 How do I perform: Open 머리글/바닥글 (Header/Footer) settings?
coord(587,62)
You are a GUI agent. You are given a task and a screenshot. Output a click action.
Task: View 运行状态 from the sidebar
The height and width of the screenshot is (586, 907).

### Exercise goal
Among the lines of the records, copy out each one that contains the word "screenshot".

### Solution for this task
You are a GUI agent. You are given a task and a screenshot. Output a click action.
The height and width of the screenshot is (586, 907).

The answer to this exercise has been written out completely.